07/04/2009

Cuando tuvimos el gusto con The Pains Of Being Pure At Heart nos preguntábamos cómo envejecería su debut, si de las buenas sensaciones iniciales pasaríamos […]

Cuando tuvimos el gusto con The Pains Of Being Pure At Heart nos preguntábamos cómo envejecería su debut, si de las buenas sensaciones iniciales pasaríamos a cogerles manía. Esto sucede básicamente por la sobreexposición, tanto la propia como la causada por el resto del mundo, aunque otras veces se trata simplemente de confundir un buen estribillo con una pesadez de alma insoportable. ¿Ha ocurrido algo esto con The Pains Of Being Pure At Heart? Esto lo sabrá cada uno. Los conocemos, hemos visto su caso varias veces antes y no hace falta retroceder demasiado. Tienen casi tantos números como Vampire Weekend o MGMT (grupos que ejemplificarían, más o menos, los casos expuestos) de quemar etapas de crecimiento a la velocidad de la luz y salvar los muebles del curso a la discográfica. Veamos.

The Pains Of Being Pure At Heart, el disco, ha recibido buenas críticas incluso de aquellos a los que nunca les ha temblado el pulso a la hora de cargarse el hype de la temporada. Sin analizáramos de forma patillera y rápida el álbum, la respuesta común no sería estar delante de un gran disco sino, simplemente, de un buen disco. La respuesta entraña algunas rarezas sin embargo. Hablemos de canciones y saldrían a colación cuatro por persona, quizás ninguna repetida. Al César lo que es del César y nueve de las diez canciones que tenemos entre manos son redondas, ninguna sonroja por demasiado obvia (igual ‘Stay Alive’ y ‘Gentle Son’, pero ‘Just Like Honey‘ viene a la cabeza demasiado pronto) y asombra el buen uso de las referencias. Leíamos por ahí que, puestos a copiar, es más fácil ser luminosos que oscuros y desde luego que mezclar los conceptos ‘depresión’ y ‘bailable’ no es tarea fácil.

Cojamos a My Bloody Valentine, de acuerdo, sí, Kevin Shields asoma la cabeza varias veces, pero no el de Isn’t Anything sino el de una de las canciones más bonitas de su repertorio, ‘Thorn‘. Esto es a lo que se dedican The Pains Of Being Pure At Heart, a explotar la faceta más twee de todo el shoegazing, han aprendido de las mejores lecciones de la dualidad chico-chica en las voces (The Field Mice, Comet Gain y The Vaselines en la retina), y son de los que mejor acaban pintando el cuadro, doblando en la carrera a Asobi Seksu (por citar otra novedad reciente) y equiparándose en resultado al Lesser Matters de The Radio Dept.
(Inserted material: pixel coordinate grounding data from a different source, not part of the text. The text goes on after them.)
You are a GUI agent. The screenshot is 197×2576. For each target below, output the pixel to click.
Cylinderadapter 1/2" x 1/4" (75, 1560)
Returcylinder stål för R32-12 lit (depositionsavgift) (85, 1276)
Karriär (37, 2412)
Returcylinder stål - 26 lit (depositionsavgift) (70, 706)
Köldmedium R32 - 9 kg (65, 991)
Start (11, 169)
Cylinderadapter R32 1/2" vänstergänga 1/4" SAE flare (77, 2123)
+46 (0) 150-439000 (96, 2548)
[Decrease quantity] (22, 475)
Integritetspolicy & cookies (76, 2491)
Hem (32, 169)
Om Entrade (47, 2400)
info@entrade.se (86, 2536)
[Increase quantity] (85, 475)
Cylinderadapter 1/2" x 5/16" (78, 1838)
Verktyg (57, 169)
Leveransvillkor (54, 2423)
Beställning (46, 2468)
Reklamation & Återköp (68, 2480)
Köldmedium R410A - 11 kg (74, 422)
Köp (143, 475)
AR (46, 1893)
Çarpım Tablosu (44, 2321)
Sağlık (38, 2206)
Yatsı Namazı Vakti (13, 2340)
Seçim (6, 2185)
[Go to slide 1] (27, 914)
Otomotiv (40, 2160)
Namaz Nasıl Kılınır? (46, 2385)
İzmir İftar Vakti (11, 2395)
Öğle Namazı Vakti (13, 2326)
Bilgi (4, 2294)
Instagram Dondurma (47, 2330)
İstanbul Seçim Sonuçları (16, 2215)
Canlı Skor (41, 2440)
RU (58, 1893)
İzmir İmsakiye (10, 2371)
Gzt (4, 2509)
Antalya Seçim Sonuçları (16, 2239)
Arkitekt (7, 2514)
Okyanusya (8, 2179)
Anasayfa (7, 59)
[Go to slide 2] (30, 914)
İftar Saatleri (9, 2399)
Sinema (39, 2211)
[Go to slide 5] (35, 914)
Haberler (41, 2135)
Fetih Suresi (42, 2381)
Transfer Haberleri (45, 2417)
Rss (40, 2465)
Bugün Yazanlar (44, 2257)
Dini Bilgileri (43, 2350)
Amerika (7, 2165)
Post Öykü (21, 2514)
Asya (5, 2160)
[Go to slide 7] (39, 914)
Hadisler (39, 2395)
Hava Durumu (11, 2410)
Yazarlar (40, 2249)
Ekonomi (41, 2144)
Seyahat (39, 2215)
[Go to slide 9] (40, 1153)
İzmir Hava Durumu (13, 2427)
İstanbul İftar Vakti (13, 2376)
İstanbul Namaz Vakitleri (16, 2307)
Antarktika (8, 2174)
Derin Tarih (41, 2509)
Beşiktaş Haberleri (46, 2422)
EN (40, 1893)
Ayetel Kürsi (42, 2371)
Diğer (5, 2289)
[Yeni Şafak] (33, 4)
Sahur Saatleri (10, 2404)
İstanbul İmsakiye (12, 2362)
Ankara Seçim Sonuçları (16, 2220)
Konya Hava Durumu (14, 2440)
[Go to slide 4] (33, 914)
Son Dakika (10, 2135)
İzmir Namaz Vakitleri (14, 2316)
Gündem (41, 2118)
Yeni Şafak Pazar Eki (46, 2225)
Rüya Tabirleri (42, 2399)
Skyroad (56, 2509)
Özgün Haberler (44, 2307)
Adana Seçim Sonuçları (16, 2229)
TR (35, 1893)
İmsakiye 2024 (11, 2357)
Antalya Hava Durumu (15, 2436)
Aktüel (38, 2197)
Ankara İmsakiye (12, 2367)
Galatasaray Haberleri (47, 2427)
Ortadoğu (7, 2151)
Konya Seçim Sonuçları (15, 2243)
¿Cómo estamos reaccionando ante eso? Con pies de plomo. En resumidas cuentas, parece gustarle a la mayoría a la vez que ésta se niega a encumbrarlos. Podríamos encontrar varias razones: ni el disco será tan bueno como lo parece, ni realmente el feedback de las guitarras nunca será tan comercial como lo puede ser el post-punk, o bien que al fin y al cabo The Pains Of Being Pure At Heart hacen música para adolescentes y esto siempre da un poco de vergüenza ajena. Por buenos que sean. Eso sí, esperaremos a verlos en el Primavera Sound para creernos el hype del todo o, al contrario, por acabar de cogerles toda la manía que haga falta. Y el vídeo que publica hoy Stereogum no trae buenos augurios, y eso que tocan ‘Young Adult Friction‘, el momento del álbum.